◆ **EXTRACT TO READ**:
============================================================

If the Chiefs don’t bring Thornhill back, it opens up a starting spot in their defense. The odds are that 2022 second-round pick Bryan Cook is preparing to take over that primary role. Even still, Kansas City will need to add depth at the position as defensive coordinator Steve Spagnuolo loves utilizing three-safety personnel groupings.

With Deshon Elliott, the Chiefs get a more versatile piece than Thornhill in terms of how effectively he can align all over the field. Truthfully, Elliott may be too expensive as a third safety. Last year, though, he signed with the Detroit Lions for just over $1 million. After a strong 2022 season, a slightly improved market could still show him in Kansas City’s price range.

The soon-to-be 26-year-old Elliott is a physical presence at the safety position that matches up quite well with current starters Justin Reid and Cook. With rumors that Thornhill has priced himself out of Kansas City, keep an eye on a player like Elliott for the next few weeks.

============================================================

◆ **COLLECTED MATERIAL**:
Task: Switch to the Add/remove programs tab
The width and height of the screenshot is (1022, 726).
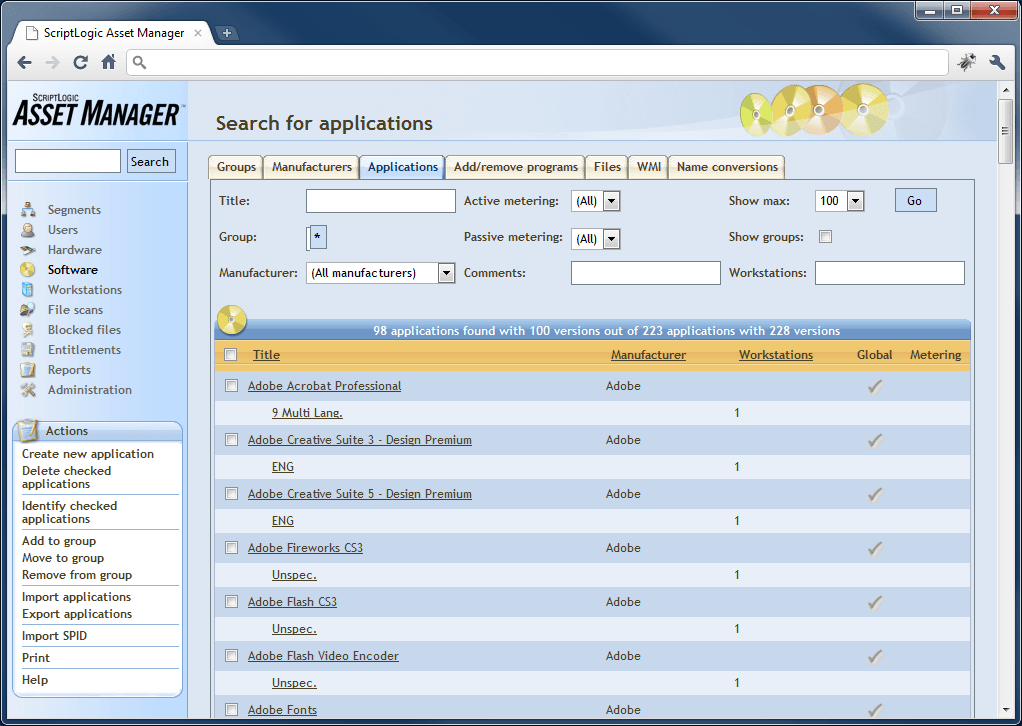Action: tap(515, 167)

============================================================

◆ **YOUR TASKS**:
1: Which players does the passage on the Chiefs' safety position name? List each one as the passage gives the name.
2: Output the Chiefs safety passage from "If the Chiefs" to "City’s price range.".
3: Go on with the passage about the Chiefs' safety position, starting after its final sentence.

◆ **RESPONSES IN ORDER**:
1:
Thornhill
Bryan Cook
Deshon Elliott
Justin Reid

2:
If the Chiefs don’t bring Thornhill back, it opens up a starting spot in their defense. The odds are that 2022 second-round pick Bryan Cook is preparing to take over that primary role. Even still, Kansas City will need to add depth at the position as defensive coordinator Steve Spagnuolo loves utilizing three-safety personnel groupings.

With Deshon Elliott, the Chiefs get a more versatile piece than Thornhill in terms of how effectively he can align all over the field. Truthfully, Elliott may be too expensive as a third safety. Last year, though, he signed with the Detroit Lions for just over $1 million. After a strong 2022 season, a slightly improved market could still show him in Kansas City’s price range.

3:
The bottom line

Remember, the Chiefs don’t like to sign older veteran players until later in the summer when the draft is complete. The actual ring chasers may not show up until then.

For now, these younger players who can improve the roster's depth should be monitored. These defenders are getting closer to playing the best football of their lives, and the Chiefs' front office will try to ensure it takes place in red and yellow.

Even if it’s just a one-year contract meant to set a player up for the long-term contract next year, he could still end up with a Super Bowl LVIII championship ring, too.